In the neoadjuvant phase of the trial, 98.4% and 98.6% of patients in the pembrolizumab and placebo arms, respectively, experienced any-grade treatment-related adverse effects (TRAEs). In the pembrolizumab arm, grade 3 to 5 and serious TRAEs occurred in 52.5% and 18.5% of patients compared with 46.4% and 10.3% of patients in the placebo arm. TRAEs led to discontinuation of any drug in 19.1% and 10.1% of patients in the pembrolizumab and placebo arms, respectively. In the pembrolizumab arm, 1 patient died from acute myocardial infarction, which was considered to be related to QT. No deaths occurred in the placebo arm.
The most common TRAEs in the pembrolizumab and placebo arms, respectively, were alopecia (64.0% vs 60.9%), nausea (48.3% vs 50.0%), anemia (32.3% vs 25.5%), fatigue (30.0% vs 28.0%), diarrhea (27.1% vs 20.2%), increased alanine transaminase (24.9% vs 22.9%), neutropenia (23.0% vs 24.6%), increased aspartate aminotransferase (21.6% vs 16.7%), decreased neutrophil counts (21.6% vs 23.8%), asthenia (21.1% vs 18.1%), vomiting (20.0% vs 16.8%), and peripheral neuropathy (17.5% vs 20.2%).
In the neoadjuvant phase of the trial, 32.8% and 7.0% of patients in the pembrolizumab and placebo arms, respectively, experienced any-grade immune-mediated adverse effects (AEs). In the pembrolizumab arm, grade 3 to 5 and serious immune-mediated AEs occurred in 7.1% and 6.2% of patients in the pembrolizumab arm compared with 1.2% and 1.7% of those in the placebo arm. Immune-mediated AEs led to discontinuation of any drug in 7.7% and 1.6% of patients in the pembrolizumab and placebo arms, respectively.
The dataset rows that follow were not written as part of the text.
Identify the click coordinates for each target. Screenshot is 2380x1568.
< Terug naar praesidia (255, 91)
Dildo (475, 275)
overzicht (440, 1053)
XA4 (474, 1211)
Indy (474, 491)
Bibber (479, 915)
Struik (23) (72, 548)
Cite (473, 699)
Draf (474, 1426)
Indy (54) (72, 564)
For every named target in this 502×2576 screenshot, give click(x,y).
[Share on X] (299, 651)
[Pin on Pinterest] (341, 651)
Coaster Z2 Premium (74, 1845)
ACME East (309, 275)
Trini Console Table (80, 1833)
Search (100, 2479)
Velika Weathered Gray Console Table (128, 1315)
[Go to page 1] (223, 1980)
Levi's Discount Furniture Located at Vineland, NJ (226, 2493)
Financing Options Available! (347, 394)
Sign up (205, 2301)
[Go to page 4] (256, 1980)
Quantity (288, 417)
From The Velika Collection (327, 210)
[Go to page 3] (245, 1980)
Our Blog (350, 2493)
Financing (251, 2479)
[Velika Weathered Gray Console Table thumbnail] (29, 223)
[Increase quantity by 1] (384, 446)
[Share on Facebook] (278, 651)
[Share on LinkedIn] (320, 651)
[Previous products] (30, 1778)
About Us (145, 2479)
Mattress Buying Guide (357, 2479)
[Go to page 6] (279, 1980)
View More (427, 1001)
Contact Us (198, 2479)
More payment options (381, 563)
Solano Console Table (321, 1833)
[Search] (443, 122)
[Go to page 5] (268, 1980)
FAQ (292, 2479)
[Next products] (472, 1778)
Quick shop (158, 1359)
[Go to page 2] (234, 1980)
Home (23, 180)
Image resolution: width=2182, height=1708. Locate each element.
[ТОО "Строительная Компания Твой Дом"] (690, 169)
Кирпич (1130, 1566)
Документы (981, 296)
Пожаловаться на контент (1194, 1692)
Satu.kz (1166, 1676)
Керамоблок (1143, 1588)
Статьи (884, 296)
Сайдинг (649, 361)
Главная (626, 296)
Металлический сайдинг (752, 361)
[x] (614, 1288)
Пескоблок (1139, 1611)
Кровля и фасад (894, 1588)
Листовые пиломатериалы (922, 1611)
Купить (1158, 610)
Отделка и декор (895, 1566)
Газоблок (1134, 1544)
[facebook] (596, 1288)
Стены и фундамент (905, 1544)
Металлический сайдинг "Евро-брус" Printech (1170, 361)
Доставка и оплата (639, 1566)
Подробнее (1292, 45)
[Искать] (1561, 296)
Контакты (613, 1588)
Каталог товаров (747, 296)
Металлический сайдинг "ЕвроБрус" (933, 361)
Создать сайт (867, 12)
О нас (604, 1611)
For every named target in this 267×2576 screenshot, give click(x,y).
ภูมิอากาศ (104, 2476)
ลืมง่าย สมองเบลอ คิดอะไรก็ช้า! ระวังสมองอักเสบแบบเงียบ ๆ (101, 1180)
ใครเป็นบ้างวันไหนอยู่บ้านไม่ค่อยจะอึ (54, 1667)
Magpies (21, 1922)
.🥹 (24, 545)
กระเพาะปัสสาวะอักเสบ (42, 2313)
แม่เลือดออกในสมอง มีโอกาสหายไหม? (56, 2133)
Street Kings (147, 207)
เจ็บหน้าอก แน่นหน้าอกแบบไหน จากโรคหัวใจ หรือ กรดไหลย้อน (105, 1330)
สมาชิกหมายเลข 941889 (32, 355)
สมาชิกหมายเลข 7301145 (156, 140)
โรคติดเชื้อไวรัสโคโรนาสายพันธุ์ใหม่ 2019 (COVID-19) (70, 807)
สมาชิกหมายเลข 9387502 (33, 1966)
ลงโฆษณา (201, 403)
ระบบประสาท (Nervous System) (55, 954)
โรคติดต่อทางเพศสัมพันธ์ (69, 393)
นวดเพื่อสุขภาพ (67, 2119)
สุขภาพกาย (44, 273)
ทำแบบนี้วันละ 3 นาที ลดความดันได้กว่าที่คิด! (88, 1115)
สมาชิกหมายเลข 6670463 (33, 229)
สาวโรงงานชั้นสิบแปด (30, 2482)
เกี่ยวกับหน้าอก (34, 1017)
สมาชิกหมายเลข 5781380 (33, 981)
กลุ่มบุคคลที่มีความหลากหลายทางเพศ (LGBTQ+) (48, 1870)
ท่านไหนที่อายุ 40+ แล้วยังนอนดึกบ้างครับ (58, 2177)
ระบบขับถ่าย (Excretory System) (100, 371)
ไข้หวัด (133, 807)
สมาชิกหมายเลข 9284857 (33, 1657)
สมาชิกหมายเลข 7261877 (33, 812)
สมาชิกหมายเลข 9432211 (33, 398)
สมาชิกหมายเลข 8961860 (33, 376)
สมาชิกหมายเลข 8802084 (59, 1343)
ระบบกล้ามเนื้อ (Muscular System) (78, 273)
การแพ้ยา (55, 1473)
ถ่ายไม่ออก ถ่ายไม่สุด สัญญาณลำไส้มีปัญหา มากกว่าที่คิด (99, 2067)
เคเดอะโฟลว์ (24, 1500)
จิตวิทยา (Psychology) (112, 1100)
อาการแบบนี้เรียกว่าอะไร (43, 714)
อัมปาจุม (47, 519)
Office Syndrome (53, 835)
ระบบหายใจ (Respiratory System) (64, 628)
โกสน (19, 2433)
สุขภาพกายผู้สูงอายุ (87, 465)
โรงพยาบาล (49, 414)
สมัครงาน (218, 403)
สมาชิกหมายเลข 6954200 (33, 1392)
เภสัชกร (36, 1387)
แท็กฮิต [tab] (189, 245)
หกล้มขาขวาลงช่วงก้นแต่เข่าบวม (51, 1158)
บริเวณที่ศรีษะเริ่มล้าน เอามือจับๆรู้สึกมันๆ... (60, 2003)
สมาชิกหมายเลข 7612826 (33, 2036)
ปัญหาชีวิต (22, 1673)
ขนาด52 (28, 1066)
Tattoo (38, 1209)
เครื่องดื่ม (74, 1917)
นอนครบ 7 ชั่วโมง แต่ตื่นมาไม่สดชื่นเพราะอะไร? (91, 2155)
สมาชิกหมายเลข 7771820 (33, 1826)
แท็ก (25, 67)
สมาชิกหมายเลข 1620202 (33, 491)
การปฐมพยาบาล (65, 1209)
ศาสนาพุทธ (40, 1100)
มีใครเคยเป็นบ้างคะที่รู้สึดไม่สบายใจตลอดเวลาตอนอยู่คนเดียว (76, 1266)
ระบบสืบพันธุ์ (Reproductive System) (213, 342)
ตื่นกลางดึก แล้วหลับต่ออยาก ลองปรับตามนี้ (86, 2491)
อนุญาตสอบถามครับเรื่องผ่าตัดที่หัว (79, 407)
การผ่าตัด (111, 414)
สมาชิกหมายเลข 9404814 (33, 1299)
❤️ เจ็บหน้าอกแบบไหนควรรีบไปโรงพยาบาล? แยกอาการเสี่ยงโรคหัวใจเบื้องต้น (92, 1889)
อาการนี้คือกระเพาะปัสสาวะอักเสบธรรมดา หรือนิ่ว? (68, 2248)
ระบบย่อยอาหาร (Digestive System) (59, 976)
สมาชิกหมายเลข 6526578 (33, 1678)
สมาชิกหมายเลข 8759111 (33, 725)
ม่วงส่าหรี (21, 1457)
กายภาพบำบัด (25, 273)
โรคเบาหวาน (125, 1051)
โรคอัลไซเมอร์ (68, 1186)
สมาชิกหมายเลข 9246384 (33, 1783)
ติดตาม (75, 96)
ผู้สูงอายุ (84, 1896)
No immune-mediated AEs resulted in death in either arm.
The most common immune-mediated AEs in the pembrolizumab and placebo arms, respectively, were hypothyroidism (17.5% vs 1.7%), hyperthyroidism (9.0% vs 0.5%), pneumonitis (2.8% vs 1.4%), adrenal insufficiency (2.5% vs 0%), severe skin reactions (2.2% vs 0.5%), hypophysitis (1.9% vs 0.2%), thyroiditis (1.7% vs 0.3%), hepatitis (1.3% vs 0.5%), colitis (0.9% vs 0.8%), and vasculitis (0.8% vs 0.6%).
“There was a consistent benefit [with pembrolizumab,] independent of the definition of pCR,” Cardoso concluded. “Safety was also consistent with what we already know, [and there were] no new safety signals.”
KEYNOTE-756 remains powered to test EFS as the dual primary end point. EFS results are immature and are under evaluation.